Several civilizations have risen, flourished and fallen in the valley of the Nile, each with its own religion, language, culture, institutions and style of life. Yet beneath them all a certain basic unity persisted. In few fields can this continuity of social life be seen more clearly than in the love of tales and in the manner of telling them.
One of the oldest stories known to humanity, that of Sinuhe, an official who struggles with patriotism in the face of betrayal, shows a subtlety, a self-consciousness and an artificiality that mark it as the product of a highly developed literary tradition.

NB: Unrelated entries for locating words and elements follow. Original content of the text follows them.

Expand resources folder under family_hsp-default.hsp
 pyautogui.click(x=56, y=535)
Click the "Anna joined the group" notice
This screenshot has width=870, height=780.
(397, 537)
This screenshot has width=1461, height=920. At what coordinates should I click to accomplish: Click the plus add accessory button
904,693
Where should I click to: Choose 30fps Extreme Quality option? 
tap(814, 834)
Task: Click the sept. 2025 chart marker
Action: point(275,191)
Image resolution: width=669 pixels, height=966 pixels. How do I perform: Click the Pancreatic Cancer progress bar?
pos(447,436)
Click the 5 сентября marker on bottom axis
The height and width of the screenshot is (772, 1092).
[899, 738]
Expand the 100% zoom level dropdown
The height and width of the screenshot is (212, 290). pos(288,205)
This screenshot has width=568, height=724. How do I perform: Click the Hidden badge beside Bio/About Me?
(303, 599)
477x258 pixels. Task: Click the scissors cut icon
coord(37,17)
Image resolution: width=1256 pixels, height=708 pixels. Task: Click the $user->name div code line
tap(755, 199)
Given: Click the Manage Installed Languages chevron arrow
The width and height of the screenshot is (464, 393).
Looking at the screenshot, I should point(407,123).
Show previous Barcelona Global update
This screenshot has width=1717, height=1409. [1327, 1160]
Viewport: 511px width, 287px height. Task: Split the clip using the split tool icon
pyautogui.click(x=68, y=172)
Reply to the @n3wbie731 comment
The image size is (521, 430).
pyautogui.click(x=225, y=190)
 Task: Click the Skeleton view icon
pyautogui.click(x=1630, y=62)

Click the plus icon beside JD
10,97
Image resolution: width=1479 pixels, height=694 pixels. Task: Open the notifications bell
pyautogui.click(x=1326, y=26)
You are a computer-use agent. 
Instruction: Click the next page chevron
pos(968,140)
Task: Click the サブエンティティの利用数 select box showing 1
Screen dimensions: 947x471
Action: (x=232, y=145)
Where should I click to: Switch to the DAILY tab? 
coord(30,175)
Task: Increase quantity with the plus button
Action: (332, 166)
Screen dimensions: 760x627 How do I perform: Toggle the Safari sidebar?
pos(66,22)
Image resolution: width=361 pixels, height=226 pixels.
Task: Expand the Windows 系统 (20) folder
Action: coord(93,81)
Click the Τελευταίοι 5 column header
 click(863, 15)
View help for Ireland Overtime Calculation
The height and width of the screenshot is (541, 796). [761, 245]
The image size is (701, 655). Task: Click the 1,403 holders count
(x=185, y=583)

The Greek literature produced in Egypt includes the most famous of all stories, “The Romance of Alexander,” later translated and adapted into countless languages, while the literature of the Copts is largely church literature. The Arab invasion at the beginning of the 7th century brought a new language, religion and culture to Egypt. Some of the tales in the Thousand and One Nights are also of Egyptian provenance. In the 20th century, the Egyptian novelist Naguib Mahfouz was the first Arab to receive a Nobel prize.
The Egyptian has always loved a good story, and told it well. It is by the limitless wealth of imagination that Egyptian literature is chiefly distinguished, and it is thanks to this quality in its literature, religion and monuments that the country impress Hebrew, Greek, Arab and Western European alike as a land of magic and wonder.